### PROBLEM DESCRIPTION
In your copy, include every line of the records exactly and no picture at all.

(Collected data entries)
- - - - - - -

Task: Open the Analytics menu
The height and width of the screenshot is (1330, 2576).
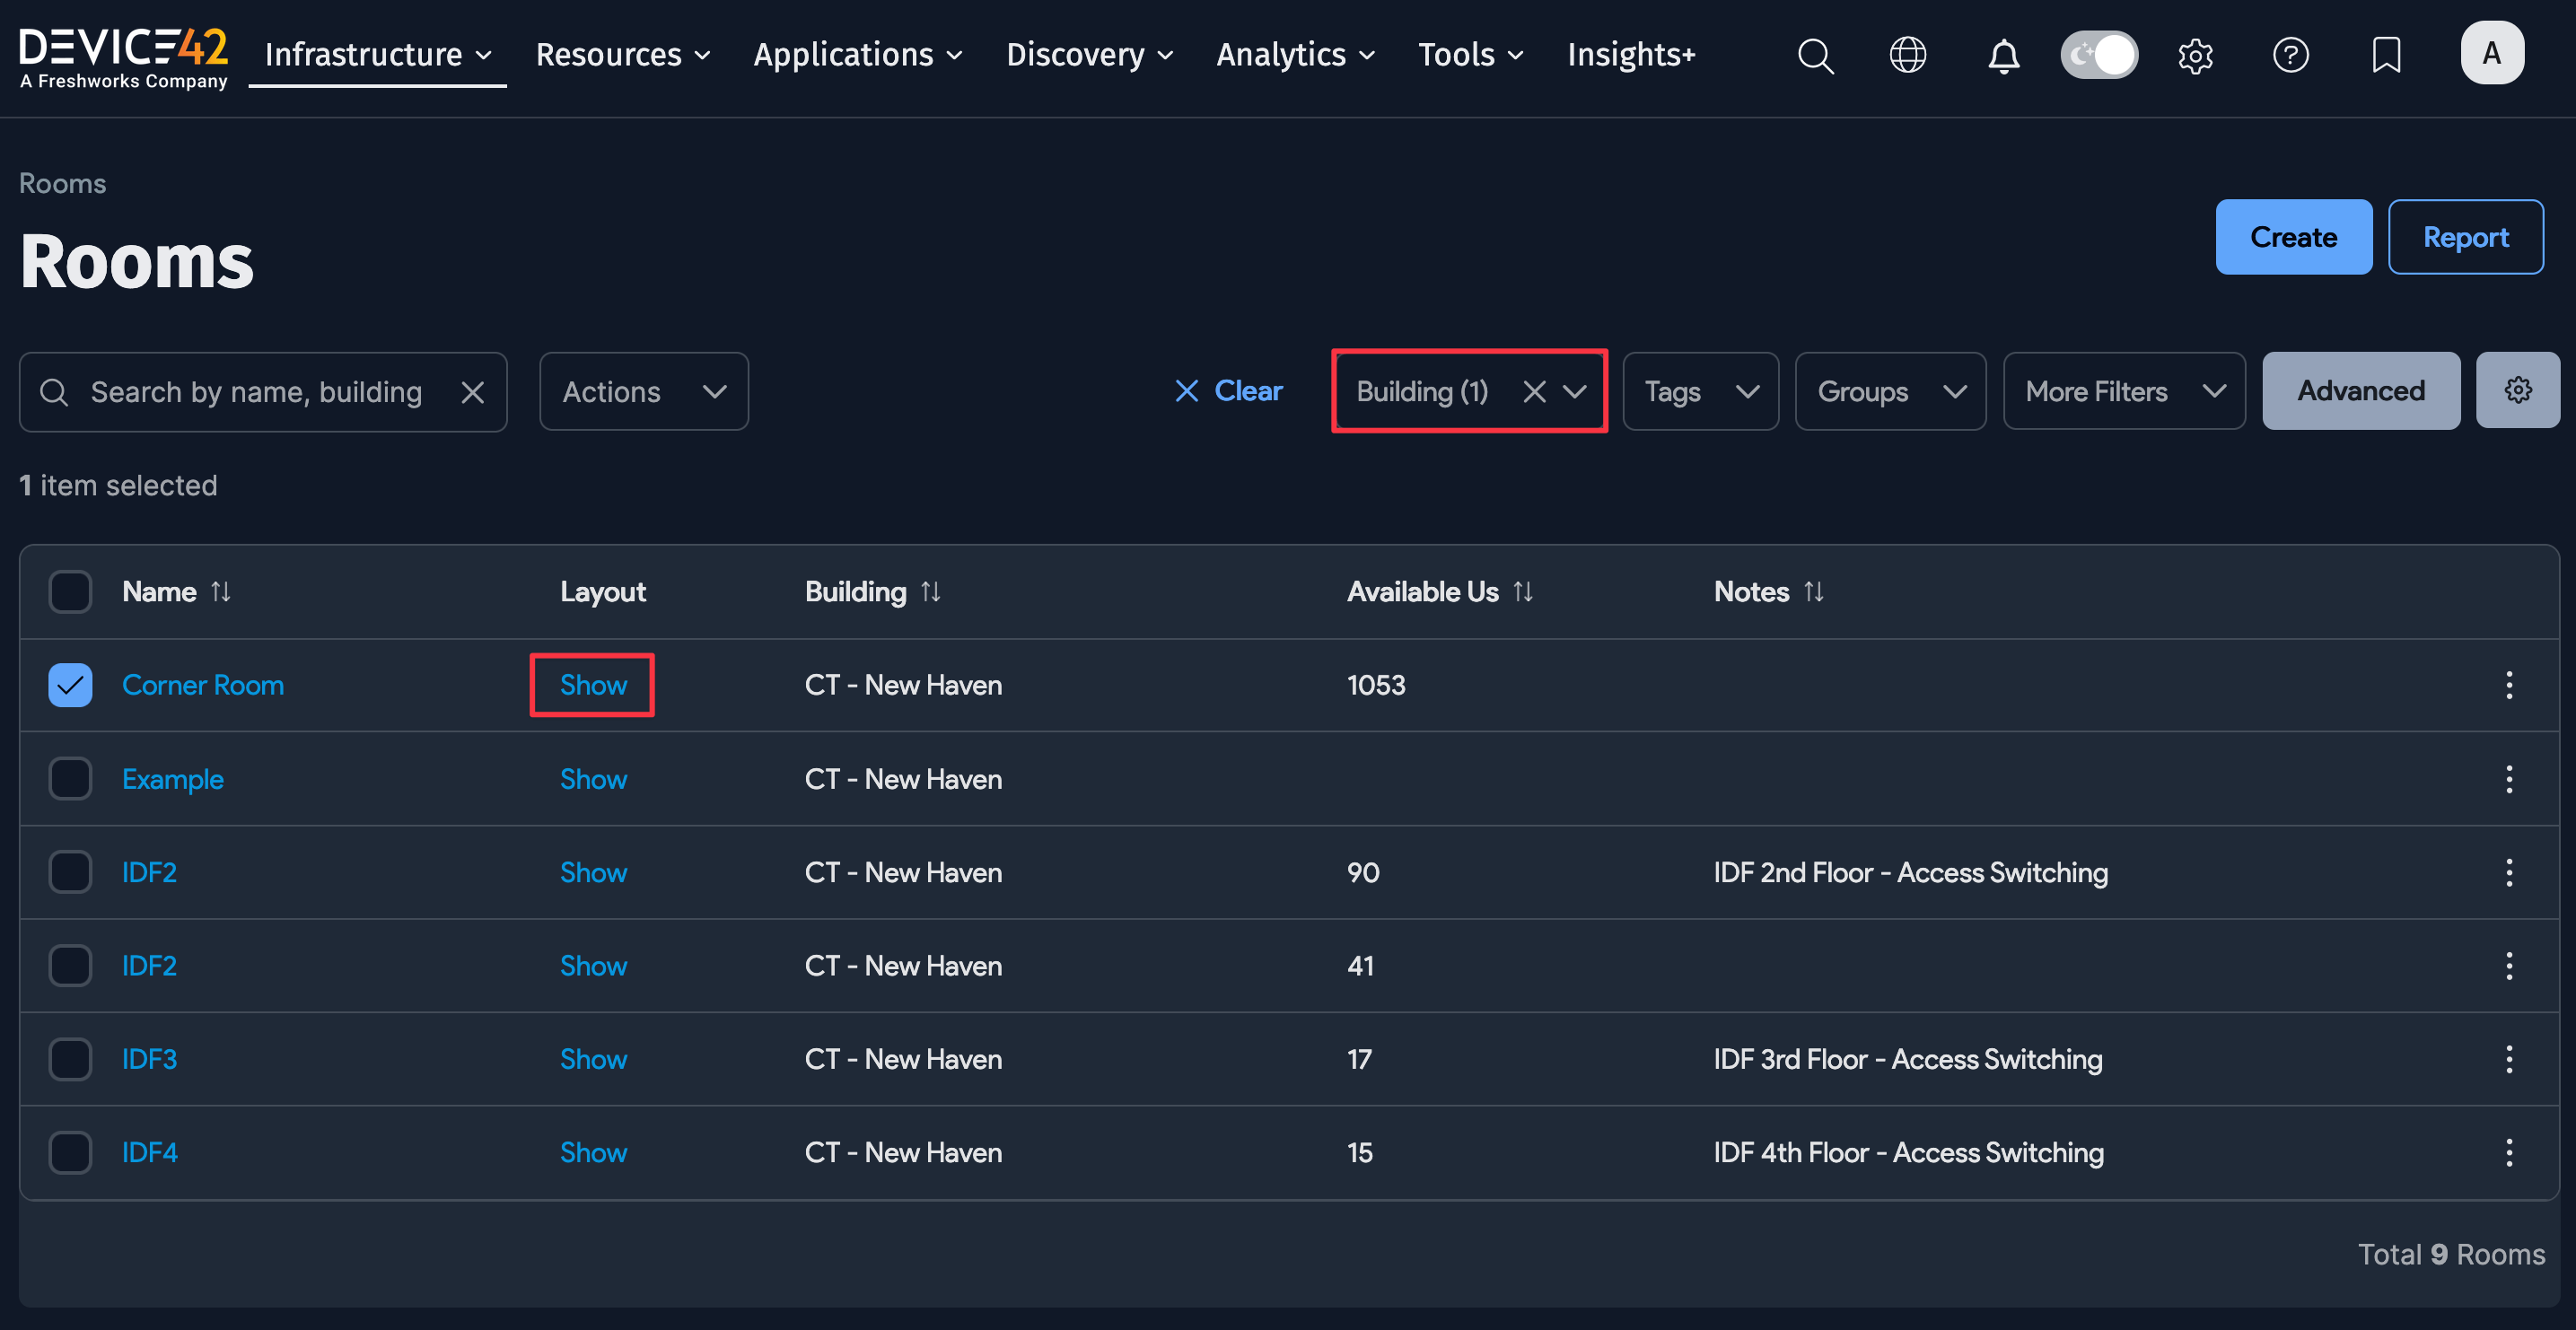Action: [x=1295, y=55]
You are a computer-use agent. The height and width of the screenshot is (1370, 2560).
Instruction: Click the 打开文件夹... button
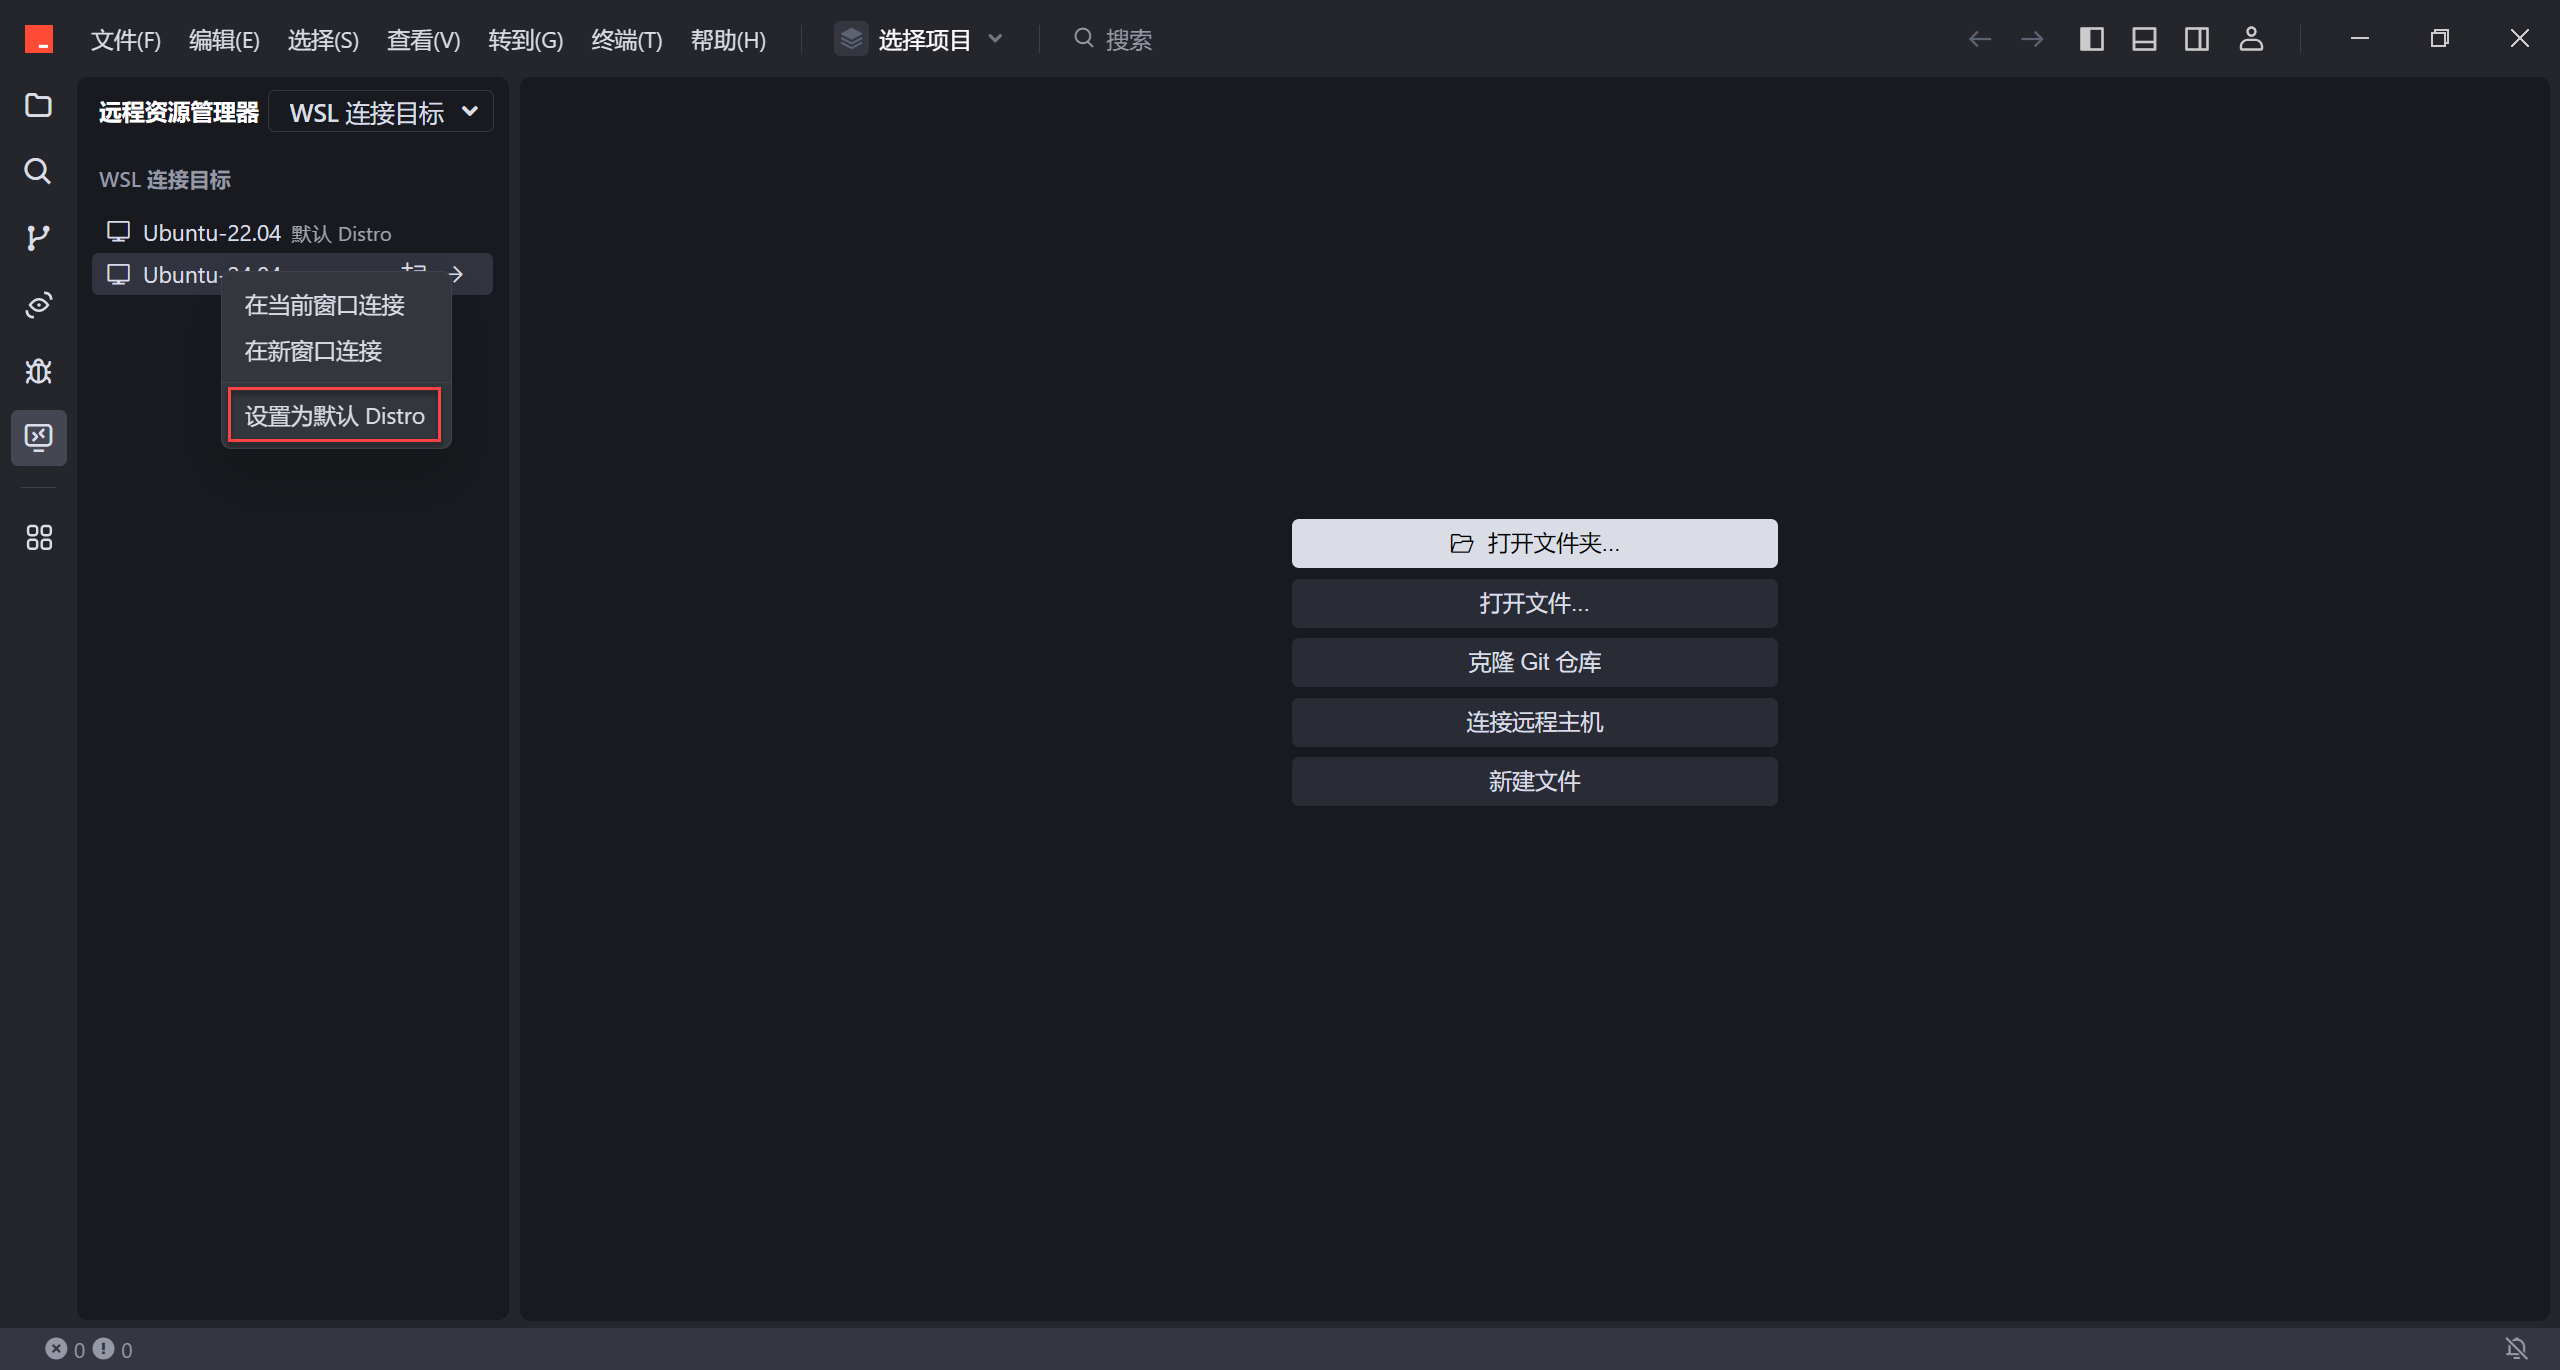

- - - - - - -

### EXERCISE OUTPUT
Task: Open the Analytics menu
The height and width of the screenshot is (1330, 2576).
Action: [x=1295, y=55]
You are a computer-use agent. The height and width of the screenshot is (1370, 2560).
Instruction: Click the 打开文件夹... button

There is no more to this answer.